En otras condiciones, la información de prensa hubiese impuesto al gobierno una clara resolución respecto a dicha inversión o a cualquier otra que se haga a instituciones públicas estatales, sin decisión, conocimiento ni control del Estado ecuatoriano.
Se habría convocado a la Procuraduría y Contraloría a establecer mecanismos de autorización, conocimiento e información sobre el destino de esos recursos. Y, a su vez, el Congreso Nacional hubiese exigido conocer el informe de la Policía y las Fuerzas Armadas, sobre la correspondencia de propósitos declarados con el uso de dichos recursos y las políticas del Estado. Si el gobierno no tuviese política sobre los referentes que causan las citadas inversiones, cabría una preocupación: ¿a qué política y a qué Estado responden la Policía y las Fuerzas Armadas?

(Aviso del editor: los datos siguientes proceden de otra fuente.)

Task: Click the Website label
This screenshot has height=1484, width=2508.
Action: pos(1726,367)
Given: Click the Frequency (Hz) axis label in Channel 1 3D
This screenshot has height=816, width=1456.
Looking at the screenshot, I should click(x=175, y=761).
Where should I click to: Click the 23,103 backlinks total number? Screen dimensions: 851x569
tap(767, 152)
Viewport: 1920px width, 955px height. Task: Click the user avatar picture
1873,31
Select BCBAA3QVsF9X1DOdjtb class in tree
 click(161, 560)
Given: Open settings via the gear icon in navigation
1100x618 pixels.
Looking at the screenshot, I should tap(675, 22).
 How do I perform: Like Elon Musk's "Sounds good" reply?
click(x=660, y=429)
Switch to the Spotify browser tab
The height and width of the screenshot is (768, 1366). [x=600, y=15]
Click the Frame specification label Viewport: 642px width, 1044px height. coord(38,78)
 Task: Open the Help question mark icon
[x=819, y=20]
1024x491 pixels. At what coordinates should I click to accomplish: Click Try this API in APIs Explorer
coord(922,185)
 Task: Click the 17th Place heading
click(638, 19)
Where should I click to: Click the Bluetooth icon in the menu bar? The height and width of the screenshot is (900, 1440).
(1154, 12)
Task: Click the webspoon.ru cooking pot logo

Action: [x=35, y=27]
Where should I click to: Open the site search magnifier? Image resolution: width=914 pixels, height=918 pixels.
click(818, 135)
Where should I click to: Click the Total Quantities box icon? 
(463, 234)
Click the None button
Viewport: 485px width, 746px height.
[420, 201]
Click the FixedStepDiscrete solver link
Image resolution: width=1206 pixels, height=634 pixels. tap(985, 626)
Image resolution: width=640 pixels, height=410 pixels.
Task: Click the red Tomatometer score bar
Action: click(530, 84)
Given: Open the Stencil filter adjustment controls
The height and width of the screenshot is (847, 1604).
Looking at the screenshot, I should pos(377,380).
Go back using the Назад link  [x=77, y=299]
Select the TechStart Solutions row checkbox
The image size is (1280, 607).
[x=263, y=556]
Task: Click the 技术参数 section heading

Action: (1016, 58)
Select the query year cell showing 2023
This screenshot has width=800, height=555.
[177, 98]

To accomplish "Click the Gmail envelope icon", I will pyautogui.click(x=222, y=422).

Si se trata de una desproporcionada circunstancia, debe ser corregida. Si es la regularidad, debe ser reconocida. Advertir la ausencia del Estado es más fecundo que ocultarla.
Las nuevas etapas de la Historia tuvieron siempre una premisa en la cual se unieron el fin y el comienzo de cada Era.
El tiempo que fenece generalmente aporta el embrutecimiento colectivo y de sus elites. El tiempo que llega aporta la exaltación del ánimo de las masas y la abundancia de ilusiones y utopías en las elites.
Las Eras que fenecen son anticorruptas, las que comienzan renacen en condiciones de nueva ética.
El Estado ecuatoriano obedece y acata las disposiciones económicas, políticas, militares, ideológicas y demás que reinan en esta circunstancia del siglo XXI.
La obediencia acrítica que nutre la decadencia caracteriza el fin.